Punishment
I think there must have been an element of guilt at play, and dad decided it was best if he tried to handle this situation himself. My father was not hands-on. In fact, I don't know why he ever had children, because at the first sign of guts and blood, anger, jealousy, or discontent, he would actually leave the house. He only liked children who weren't there. I wonder if this had anything to do with his sudden end of childhood at the mighty zip of Tom the butcher.
On this day, he and Robert, laughing (despite the congealing web of sick on their jeans and shoes), hoiked my by my arm out the back of the shed, and left me on the grass to 'sober up.' There were a few of Robert's more dodgy mates dropping acid and smoking weed (they weren't spliffs in those days) out here, and I landed fair amongst them. Not that they noticed, or cared. I puked a few whispery spits onto the lawn, and promptly fell asleep.

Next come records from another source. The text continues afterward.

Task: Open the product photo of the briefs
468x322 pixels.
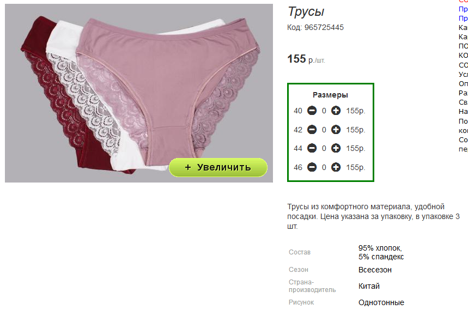Action: click(139, 93)
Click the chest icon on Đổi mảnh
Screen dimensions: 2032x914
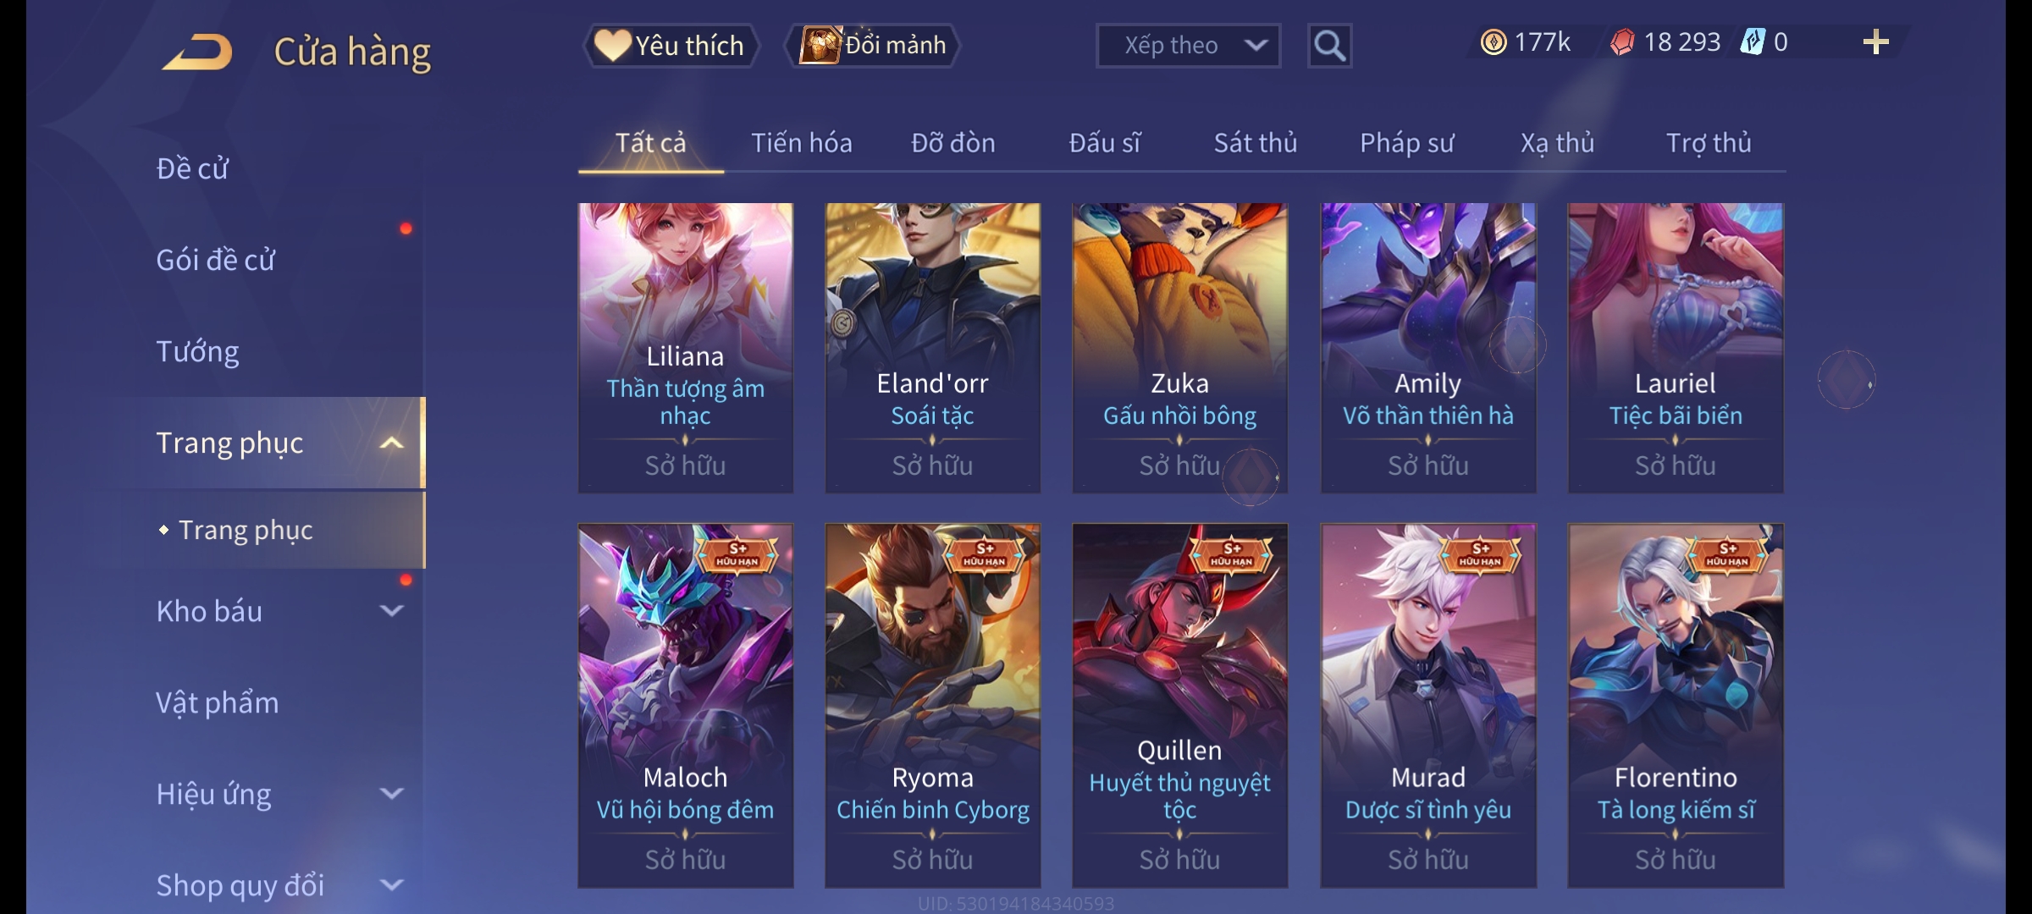point(820,45)
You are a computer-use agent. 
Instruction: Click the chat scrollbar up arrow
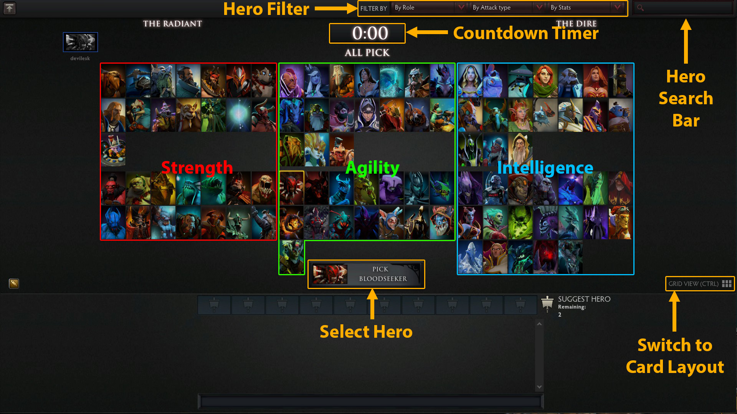(539, 324)
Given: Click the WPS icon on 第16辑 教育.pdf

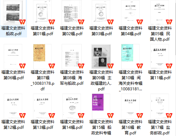Looking at the screenshot, I should point(140,116).
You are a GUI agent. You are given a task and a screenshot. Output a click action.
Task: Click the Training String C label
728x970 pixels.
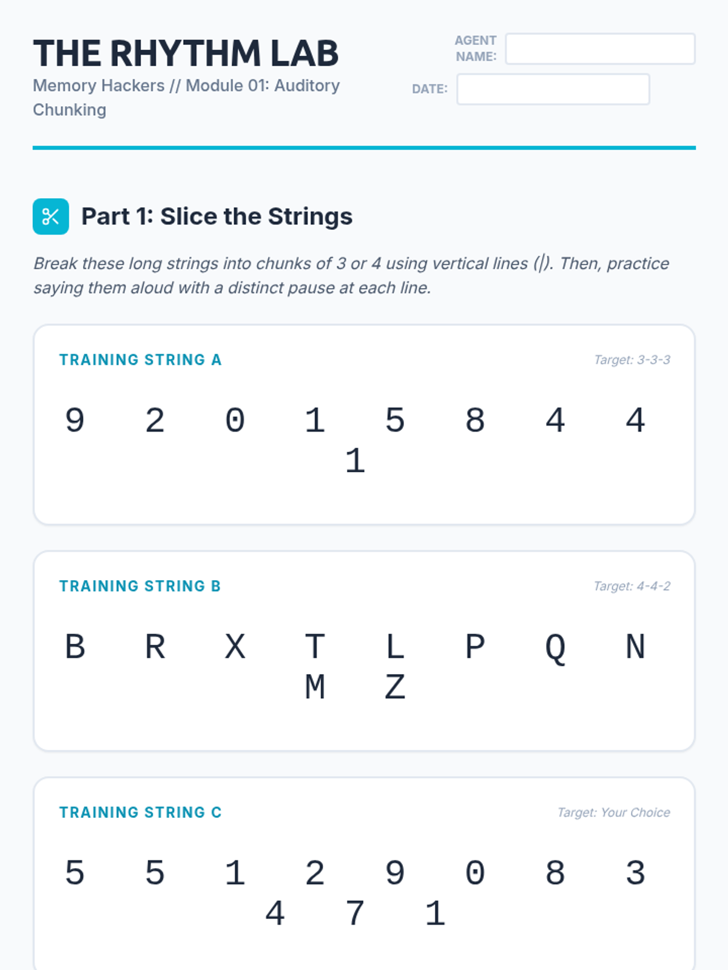pyautogui.click(x=140, y=812)
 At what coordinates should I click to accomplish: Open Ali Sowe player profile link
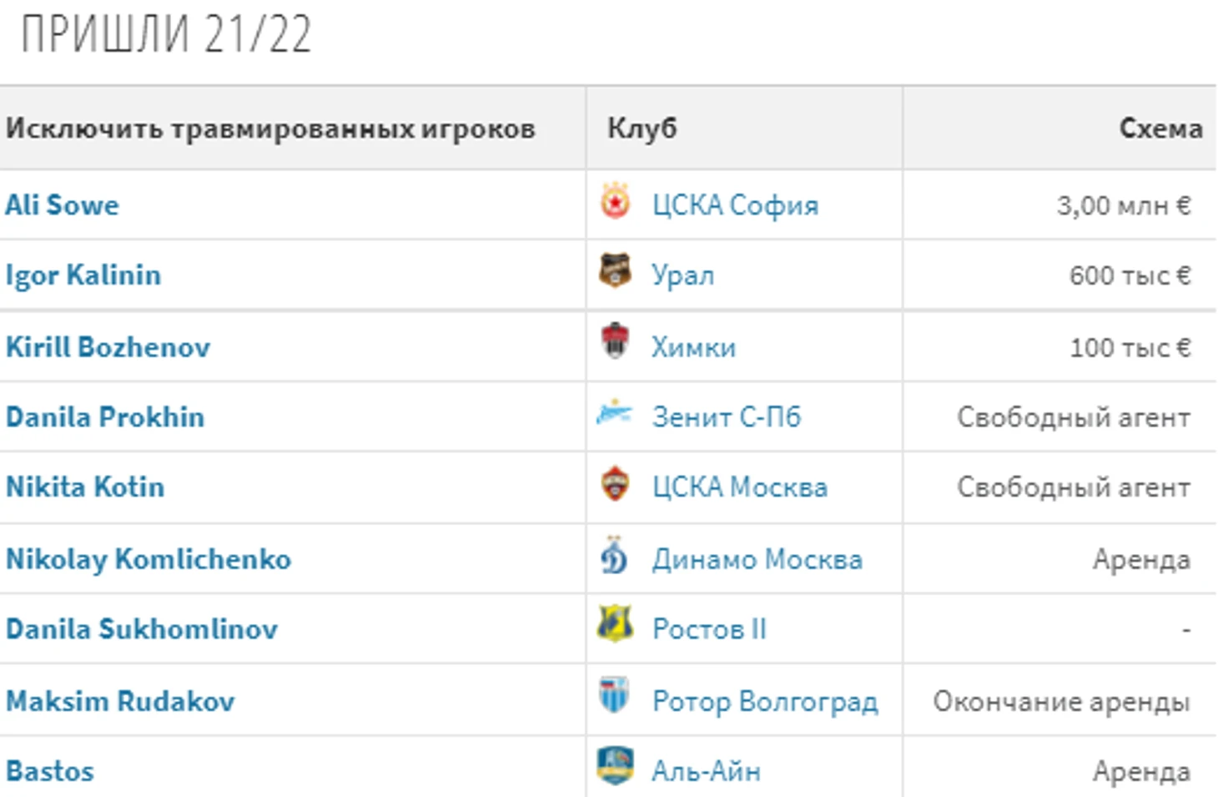(63, 205)
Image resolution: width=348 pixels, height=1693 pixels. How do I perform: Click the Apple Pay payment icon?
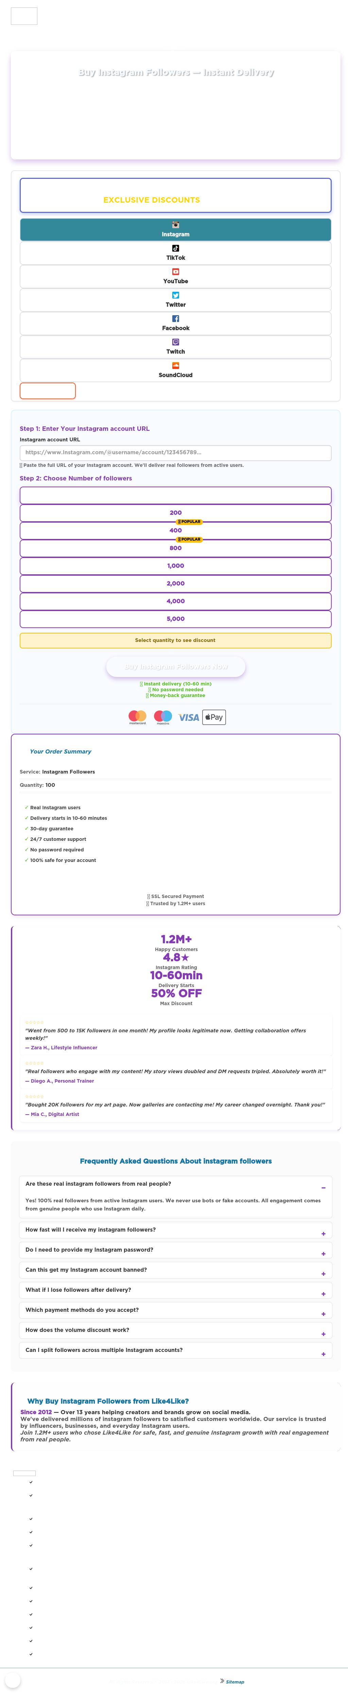213,717
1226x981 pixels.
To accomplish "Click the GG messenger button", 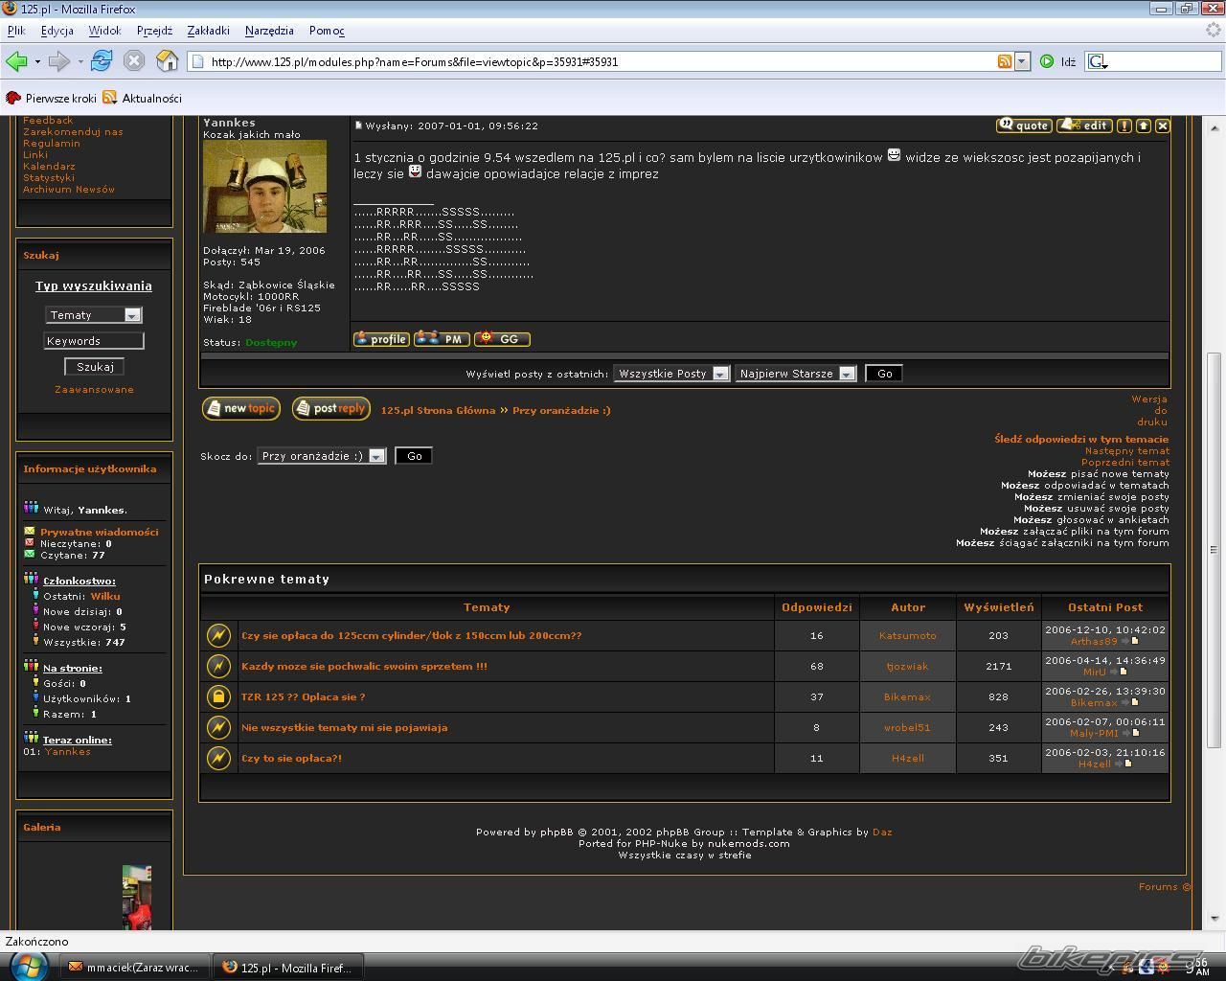I will (502, 339).
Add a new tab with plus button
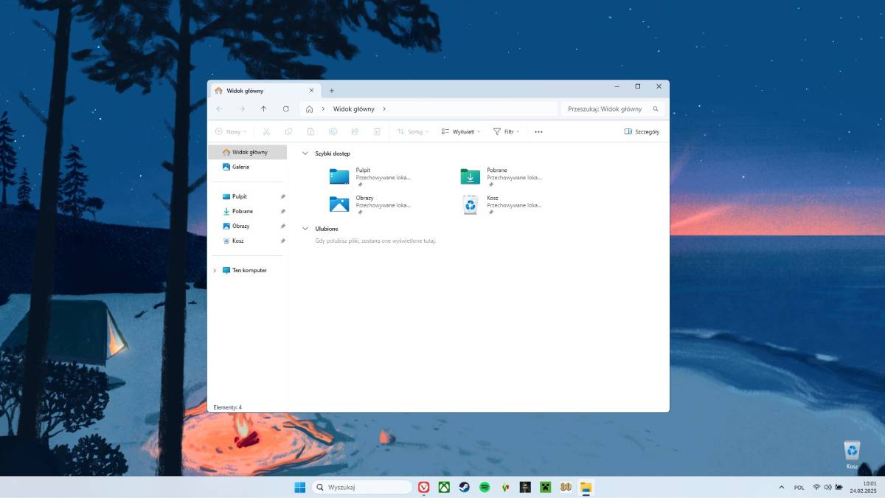The width and height of the screenshot is (885, 498). pos(331,91)
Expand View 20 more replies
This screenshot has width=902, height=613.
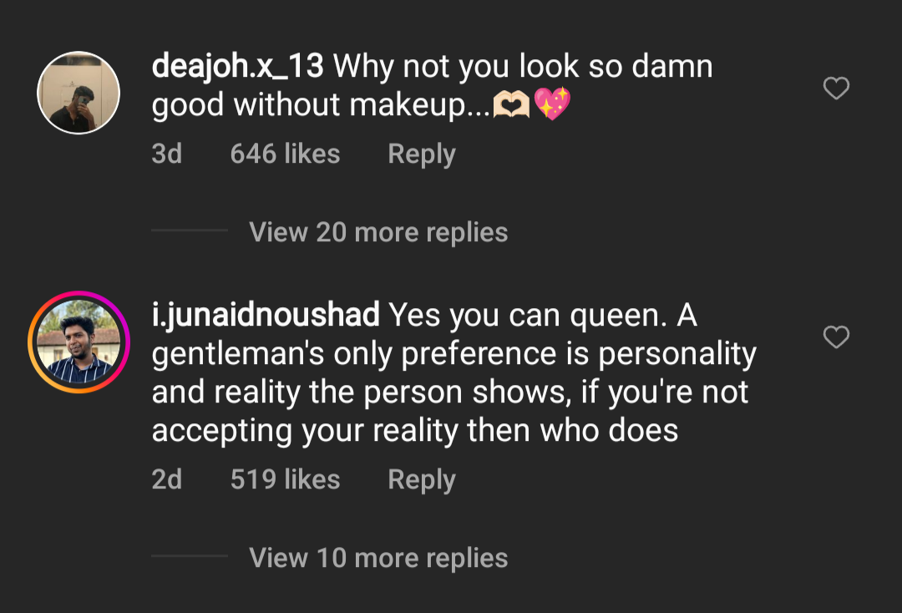point(378,232)
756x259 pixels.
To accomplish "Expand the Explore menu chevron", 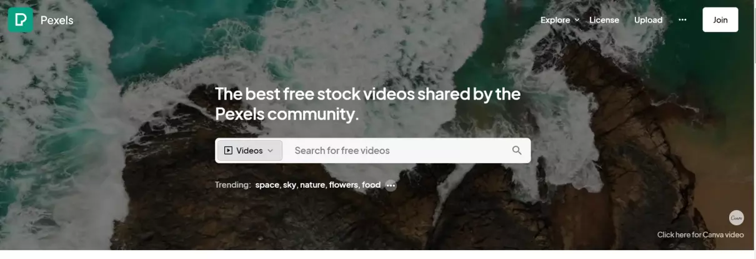I will 577,20.
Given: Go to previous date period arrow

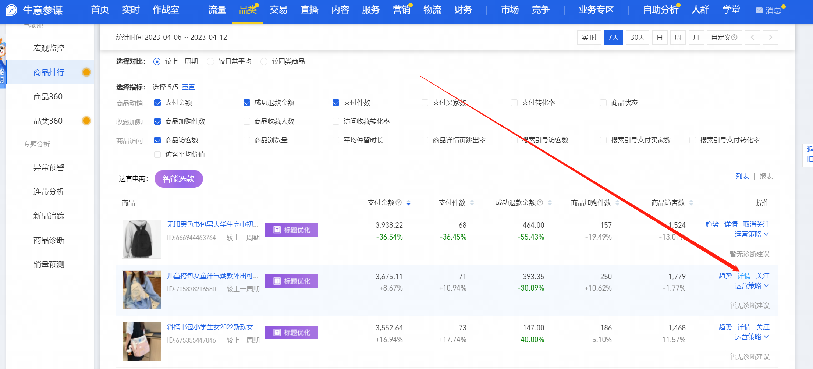Looking at the screenshot, I should tap(752, 37).
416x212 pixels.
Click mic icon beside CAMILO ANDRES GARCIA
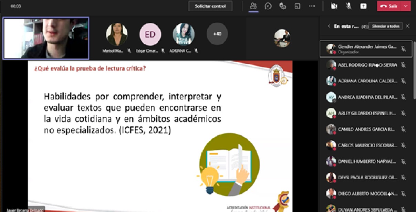coord(403,129)
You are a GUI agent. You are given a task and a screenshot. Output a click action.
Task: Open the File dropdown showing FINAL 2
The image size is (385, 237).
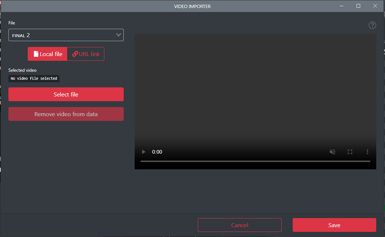point(66,35)
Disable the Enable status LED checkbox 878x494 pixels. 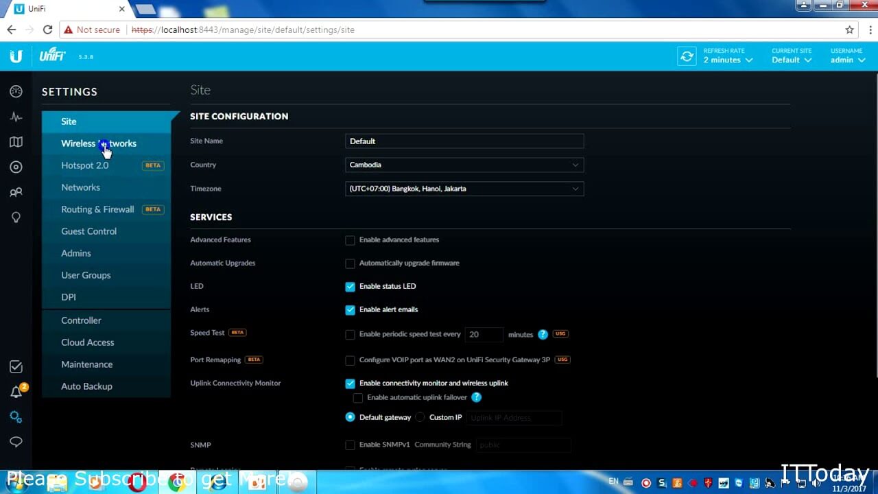tap(350, 286)
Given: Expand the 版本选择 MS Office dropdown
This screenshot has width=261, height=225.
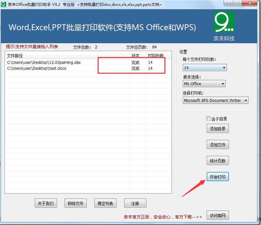Looking at the screenshot, I should point(204,84).

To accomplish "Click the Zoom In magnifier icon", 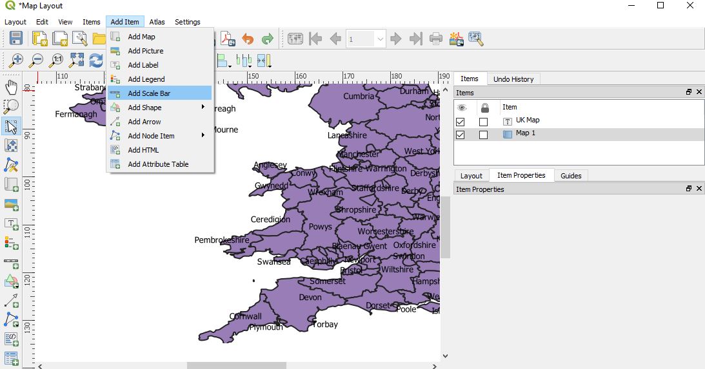I will point(15,61).
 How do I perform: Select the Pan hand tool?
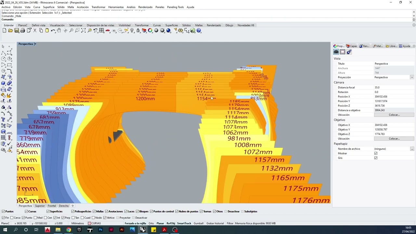point(59,31)
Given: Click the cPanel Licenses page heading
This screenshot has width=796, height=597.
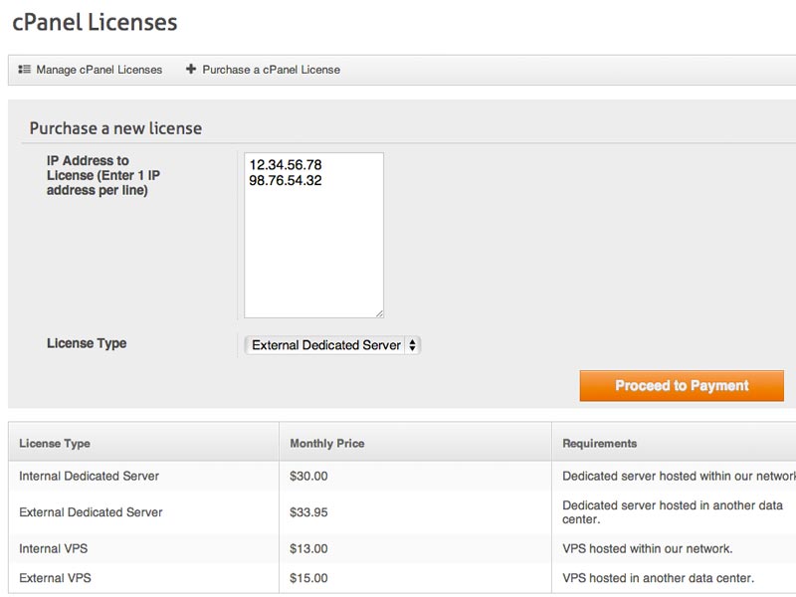Looking at the screenshot, I should coord(95,22).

For the first time I experienced genuine memory lapse. This odd sensation would become a normal part of my life between 18 and 25, but at 8 it was a curious thing, to fall asleep on grass in the afternoon, and wake up at night (remembering it was summer, so no-one missed me for several hours), to Aunty Pauline pulling my arm. By now, given a few more hurls had happened since I lost consciousness, I was a car crash. My very long hair was stuck together with bits of food, my orange dress was iron brown, my mouth tasted burnt and dry. Aunty Pauline was well pissed, and, not knowing how to handle this, went and fetched my mother.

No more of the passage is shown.